Before placing the spotlight on insurance cover it is also important to understand lightning and the devastating effect of these strikes. The experts tell us that a typical power surge can send 500 to 1,000 volts through any cable, line, or wire that connects your equipment to the outside world. These and other power fluctuations can disrupt software, delete data and destroy circuitry meant to handle a mere 120 volts.

Power surges, also known as transient voltages, can find a variety of routes into (and through) the workplace. As the bolt travels toward earth, it searches for the path of least electrical resistance. On contact, it can travel up to three miles through the ground to find it.

Once in your building, this energy can race through any conductive material: copper electrical wires, data cables, phone lines, and even plumbing and ductwork. It can even jump between those systems in dramatic and extremely dangerous — electrical arcs.

For businesses this will result in downtime, lost income, the expense of replacing equipment – even a fire caused by overloaded power strips and electric panels.
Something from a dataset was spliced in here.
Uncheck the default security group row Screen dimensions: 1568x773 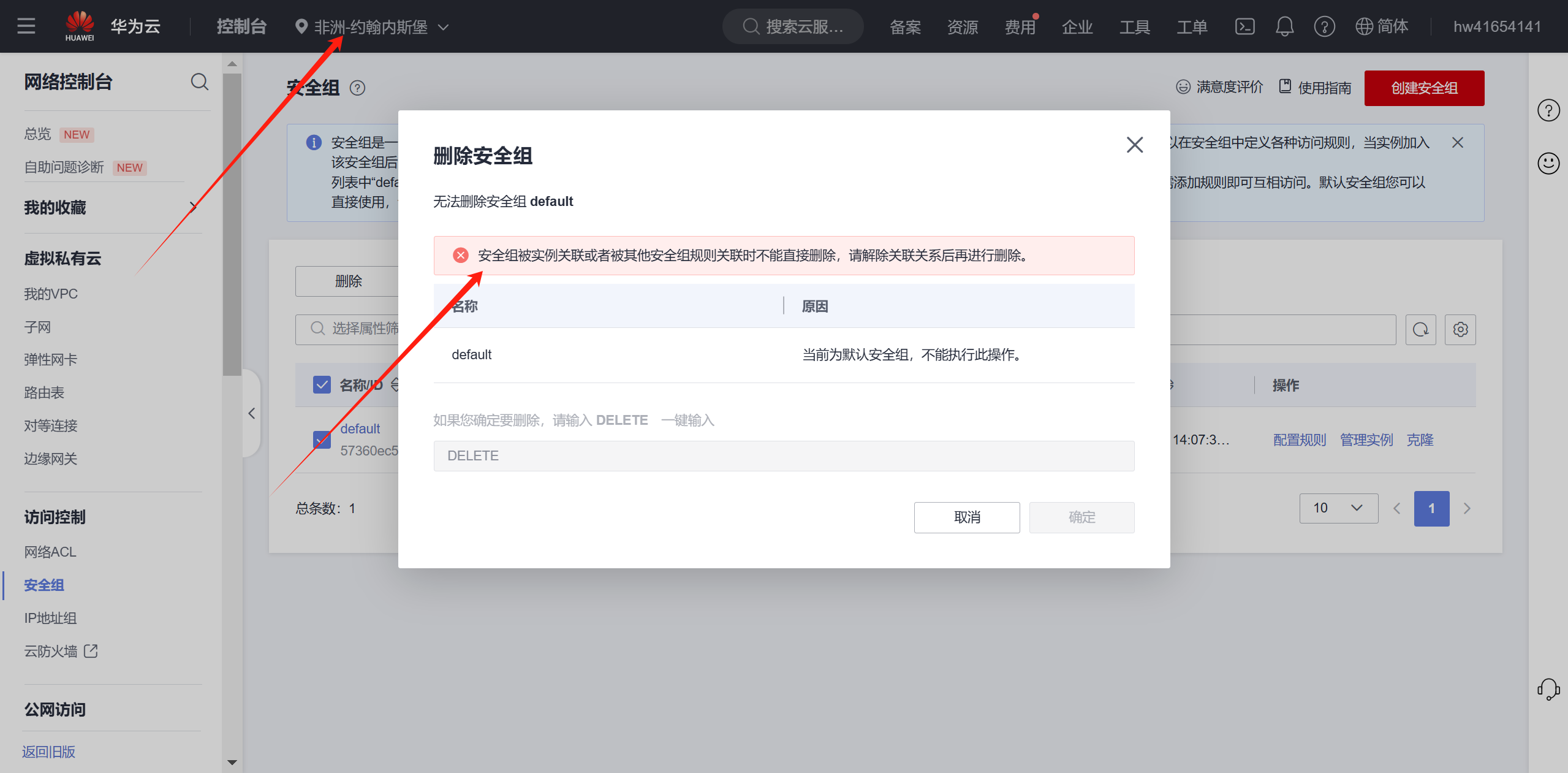click(322, 440)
We also need to recognize the risks to all the consumer electronics in our homes. We have computers, sound systems, high-definition televisions, gaming systems and similar electronics at our fingertips in nearly every room of the house – a power surge can have a devastating impact on these electronics and result is significant damage.

It is however not only the power surge that causes damage, but also related damages. There are often flammable materials and boxes of paper stored near main electric panels catching fire…
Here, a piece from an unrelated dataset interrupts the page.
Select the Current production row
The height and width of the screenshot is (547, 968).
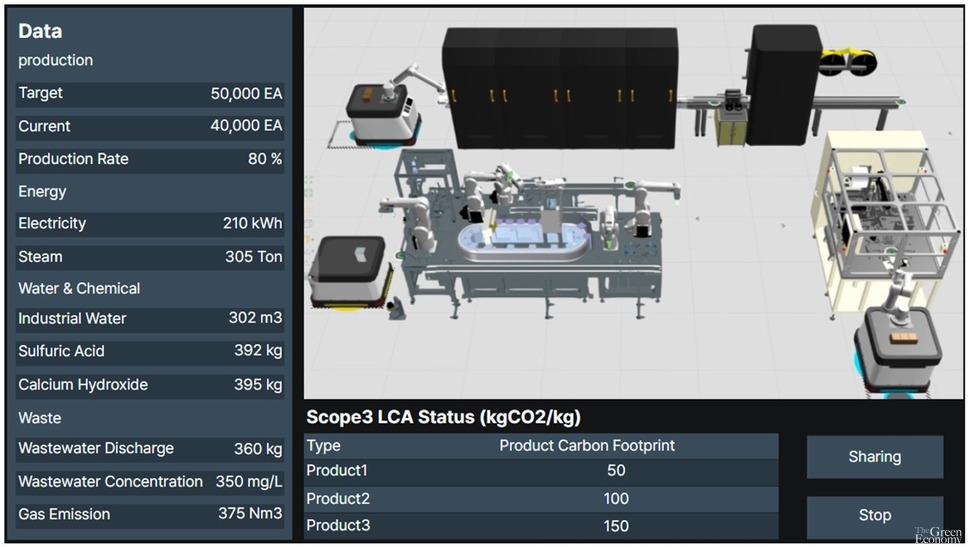coord(150,127)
Photo by Pierre Steenkamp taken in Bloemfontein

Insurance

Home and business owners should never simply assume that an insurance policy provides all the necessary cover for damage from lightning strikes. Damage to your equipment isn’t automatically covered by your property insurance policy. Nor will it cover losses due to lost income, spoiled inventory, replacement costs, rush repairs, and more. Specific endorsements need to be added to your insurance coverage, like lightning and power surge protection.
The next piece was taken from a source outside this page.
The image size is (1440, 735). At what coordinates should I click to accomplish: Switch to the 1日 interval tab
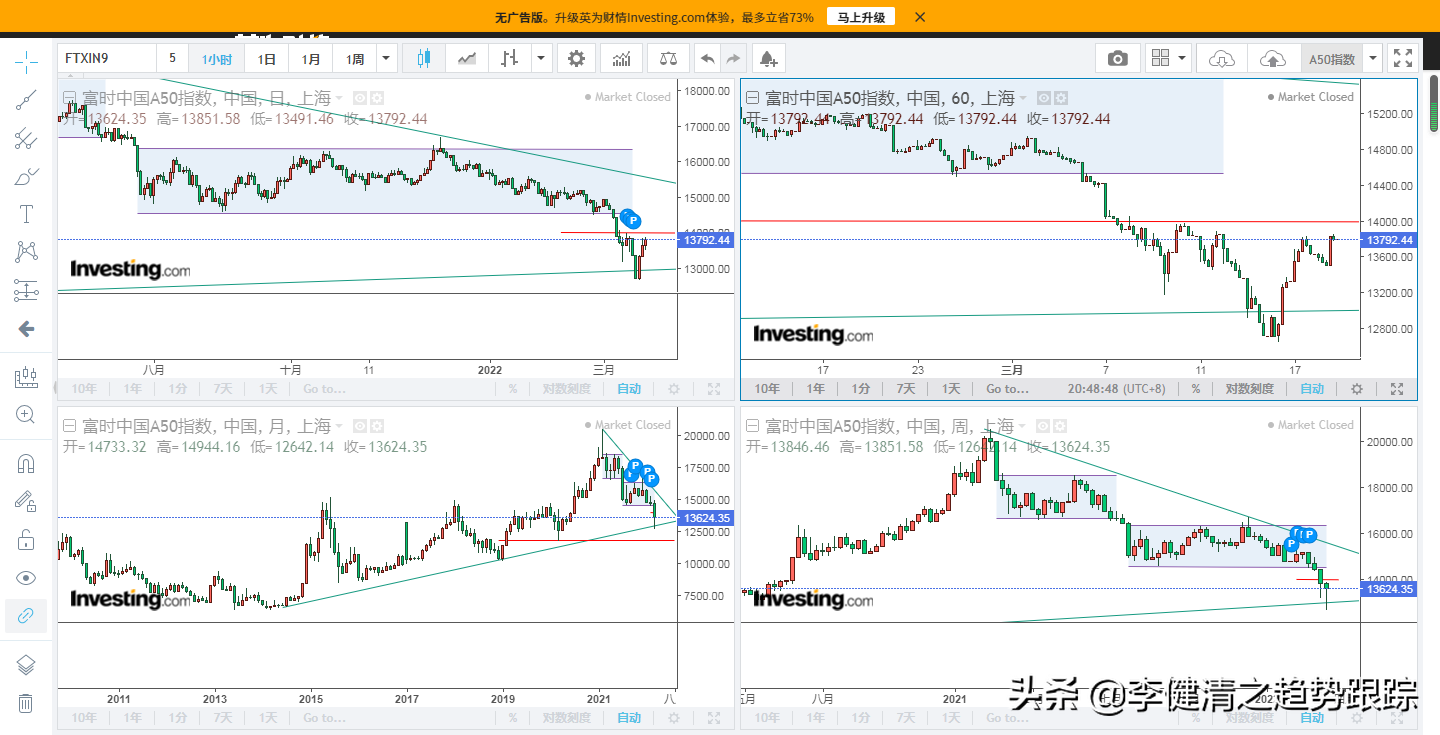(267, 59)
It is always best to check your buildings insurance product and enquire from your insurer and broker about the cover provided. I decided to enquire from South Africa’s largest direct insurer OUTsurance about the cover they provide.

At OUTsurance, damage caused by lightning and fire is part of the standard Contents cover. Loss or damage caused by power surges and dips is also part of the standard contents cover. This relates to personal cover for clients.

For Businesses it is would be encouraged to have separate electronic equipment cover as electronic equipment does not form part of business contents cover.
This would ensure the business is covered in the event of lightning strikes. Thus as both fire and power surges resulting from lightning are covered, should a client experience either of these, he can rest assured that he has cover with OUTsurance.

With the OUT-and-About product the client will receive cover for items that he takes outside the house. To insure the structure of his building or any permanent fixtures or fittings, the client is advised to also read more about the buildings insurance product.

Prevention and Pro-Active Measures

The insured home and business owner can however do more than pray that there is no damage. There are a few important suggestions to protect both home and business from power surges.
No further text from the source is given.